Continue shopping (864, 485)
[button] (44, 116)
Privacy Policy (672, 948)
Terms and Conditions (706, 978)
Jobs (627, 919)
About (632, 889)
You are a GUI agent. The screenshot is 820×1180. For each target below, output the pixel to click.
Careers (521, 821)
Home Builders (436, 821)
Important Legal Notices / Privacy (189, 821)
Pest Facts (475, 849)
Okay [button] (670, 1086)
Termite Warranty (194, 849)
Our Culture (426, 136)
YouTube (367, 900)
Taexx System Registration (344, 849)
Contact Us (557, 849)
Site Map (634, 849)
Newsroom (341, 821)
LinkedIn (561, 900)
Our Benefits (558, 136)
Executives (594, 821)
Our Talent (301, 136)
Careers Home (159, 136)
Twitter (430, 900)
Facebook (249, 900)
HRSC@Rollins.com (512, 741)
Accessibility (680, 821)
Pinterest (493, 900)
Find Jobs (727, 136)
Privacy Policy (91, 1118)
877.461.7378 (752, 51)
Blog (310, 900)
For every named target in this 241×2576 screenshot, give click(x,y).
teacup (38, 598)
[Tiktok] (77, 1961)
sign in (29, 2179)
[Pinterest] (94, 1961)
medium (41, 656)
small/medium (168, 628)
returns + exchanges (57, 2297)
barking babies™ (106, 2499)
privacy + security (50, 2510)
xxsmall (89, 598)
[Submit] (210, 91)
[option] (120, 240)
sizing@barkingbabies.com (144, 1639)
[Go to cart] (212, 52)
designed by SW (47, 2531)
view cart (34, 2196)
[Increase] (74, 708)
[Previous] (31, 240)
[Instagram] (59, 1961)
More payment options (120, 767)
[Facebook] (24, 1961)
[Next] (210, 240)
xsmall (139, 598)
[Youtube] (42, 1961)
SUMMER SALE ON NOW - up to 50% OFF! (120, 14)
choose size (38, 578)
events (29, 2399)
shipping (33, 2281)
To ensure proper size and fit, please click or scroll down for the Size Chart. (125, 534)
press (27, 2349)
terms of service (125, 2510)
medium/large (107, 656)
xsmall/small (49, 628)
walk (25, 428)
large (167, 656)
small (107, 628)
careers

+++

__PROBLEM TO WORK ON__. Set every entry down once more, exactly as written above.

__OUTPUT FOR THIS TASK__.
Continue shopping (864, 485)
[button] (44, 116)
Privacy Policy (672, 948)
Terms and Conditions (706, 978)
Jobs (627, 919)
About (632, 889)
You are a GUI agent. The screenshot is 820×1180. For each target below, output the pixel to click.
Careers (521, 821)
Home Builders (436, 821)
Important Legal Notices / Privacy (189, 821)
Pest Facts (475, 849)
Okay [button] (670, 1086)
Termite Warranty (194, 849)
Our Culture (426, 136)
YouTube (367, 900)
Taexx System Registration (344, 849)
Contact Us (557, 849)
Site Map (634, 849)
Newsroom (341, 821)
LinkedIn (561, 900)
Our Benefits (558, 136)
Executives (594, 821)
Our Talent (301, 136)
Careers Home (159, 136)
Twitter (430, 900)
Facebook (249, 900)
HRSC@Rollins.com (512, 741)
Accessibility (680, 821)
Pinterest (493, 900)
Find Jobs (727, 136)
Privacy Policy (91, 1118)
877.461.7378 (752, 51)
Blog (310, 900)
For every named target in this 241×2576 screenshot, give click(x,y).
teacup (38, 598)
[Tiktok] (77, 1961)
sign in (29, 2179)
[Pinterest] (94, 1961)
medium (41, 656)
small/medium (168, 628)
returns + exchanges (57, 2297)
barking babies™ (106, 2499)
privacy + security (50, 2510)
xxsmall (89, 598)
[Submit] (210, 91)
[option] (120, 240)
sizing@barkingbabies.com (144, 1639)
[Go to cart] (212, 52)
designed by SW (47, 2531)
view cart (34, 2196)
[Increase] (74, 708)
[Previous] (31, 240)
[Instagram] (59, 1961)
More payment options (120, 767)
[Facebook] (24, 1961)
[Next] (210, 240)
xsmall (139, 598)
[Youtube] (42, 1961)
SUMMER SALE ON NOW - up to 50% OFF! (120, 14)
choose size (38, 578)
events (29, 2399)
shipping (33, 2281)
To ensure proper size and fit, please click or scroll down for the Size Chart. (125, 534)
press (27, 2349)
terms of service (125, 2510)
medium/large (107, 656)
xsmall/small (49, 628)
walk (25, 428)
large (167, 656)
small (107, 628)
careers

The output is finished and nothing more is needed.